- MATERIAL SHOWN:
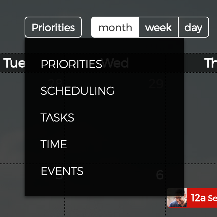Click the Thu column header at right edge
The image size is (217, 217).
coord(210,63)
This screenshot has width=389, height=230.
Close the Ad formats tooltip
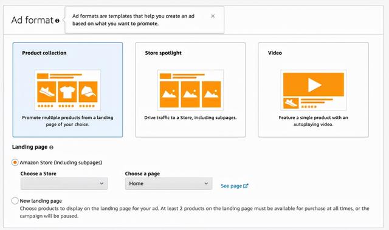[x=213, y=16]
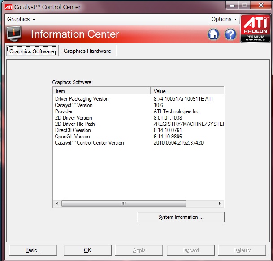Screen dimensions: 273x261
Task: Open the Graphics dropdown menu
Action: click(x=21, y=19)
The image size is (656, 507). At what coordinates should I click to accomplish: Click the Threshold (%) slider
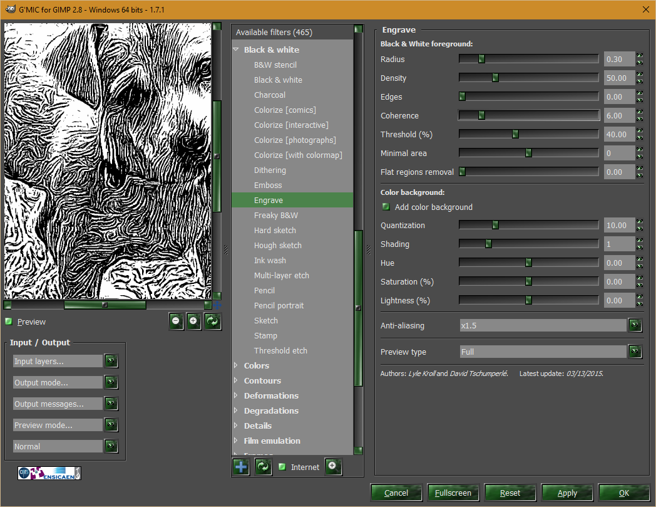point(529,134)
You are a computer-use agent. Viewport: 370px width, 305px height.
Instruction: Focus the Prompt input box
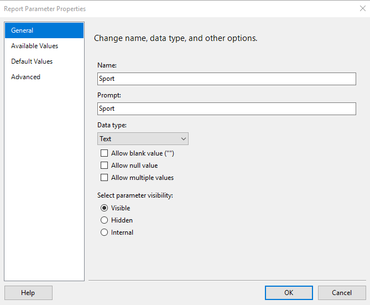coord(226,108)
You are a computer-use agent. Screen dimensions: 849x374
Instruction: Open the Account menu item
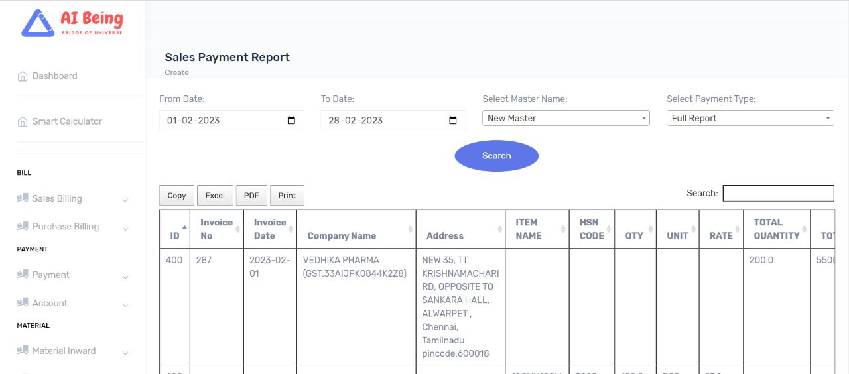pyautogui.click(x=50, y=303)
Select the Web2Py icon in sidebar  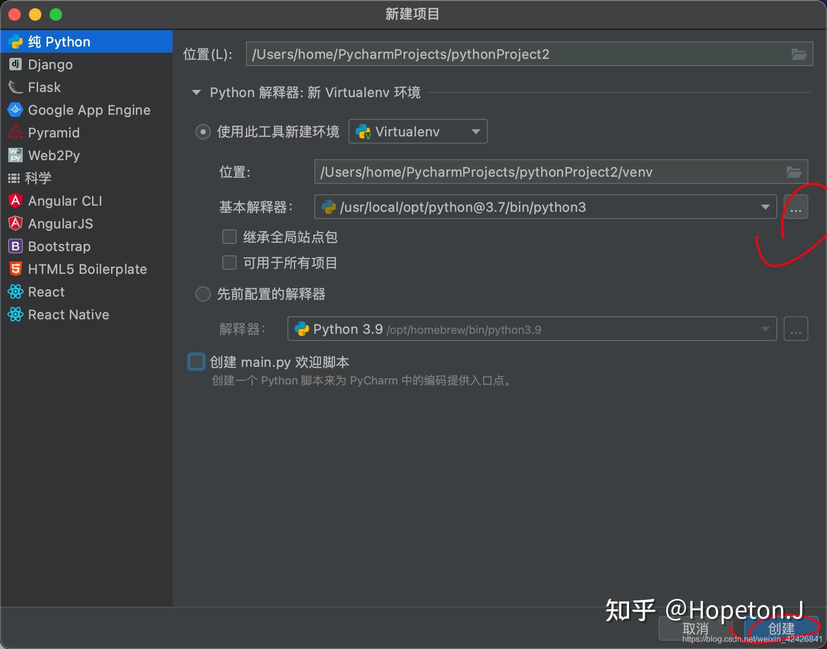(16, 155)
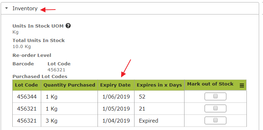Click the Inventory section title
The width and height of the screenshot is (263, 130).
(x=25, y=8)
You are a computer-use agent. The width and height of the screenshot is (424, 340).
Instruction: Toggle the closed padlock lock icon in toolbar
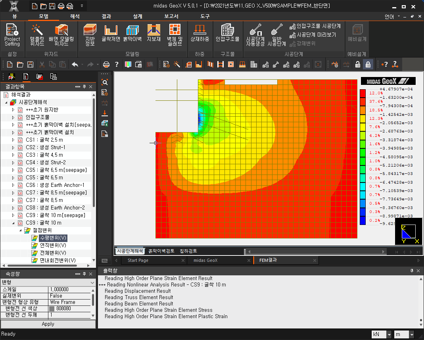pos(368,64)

--

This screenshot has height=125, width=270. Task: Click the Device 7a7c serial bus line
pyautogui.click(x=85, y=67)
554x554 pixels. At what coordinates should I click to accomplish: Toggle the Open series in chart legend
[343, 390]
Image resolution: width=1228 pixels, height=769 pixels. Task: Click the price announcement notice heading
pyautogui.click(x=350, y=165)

- TASK DESCRIPTION: Format the records between the lines holding "This screenshot has height=125, width=270." and "pyautogui.click(x=350, y=165)", inclusive, as a two-column CSV with a header row naming the columns request and answer. Give one row per record, with each field in double quotes and line breaks replaced by spaces.

- RESPONSE TO THIS TASK:
request,answer
"This screenshot has height=125, width=270. Task: Click the Device 7a7c serial bus line","pyautogui.click(x=85, y=67)"
"554x554 pixels. At what coordinates should I click to accomplish: Toggle the Open series in chart legend","[343, 390]"
"Image resolution: width=1228 pixels, height=769 pixels. Task: Click the price announcement notice heading","pyautogui.click(x=350, y=165)"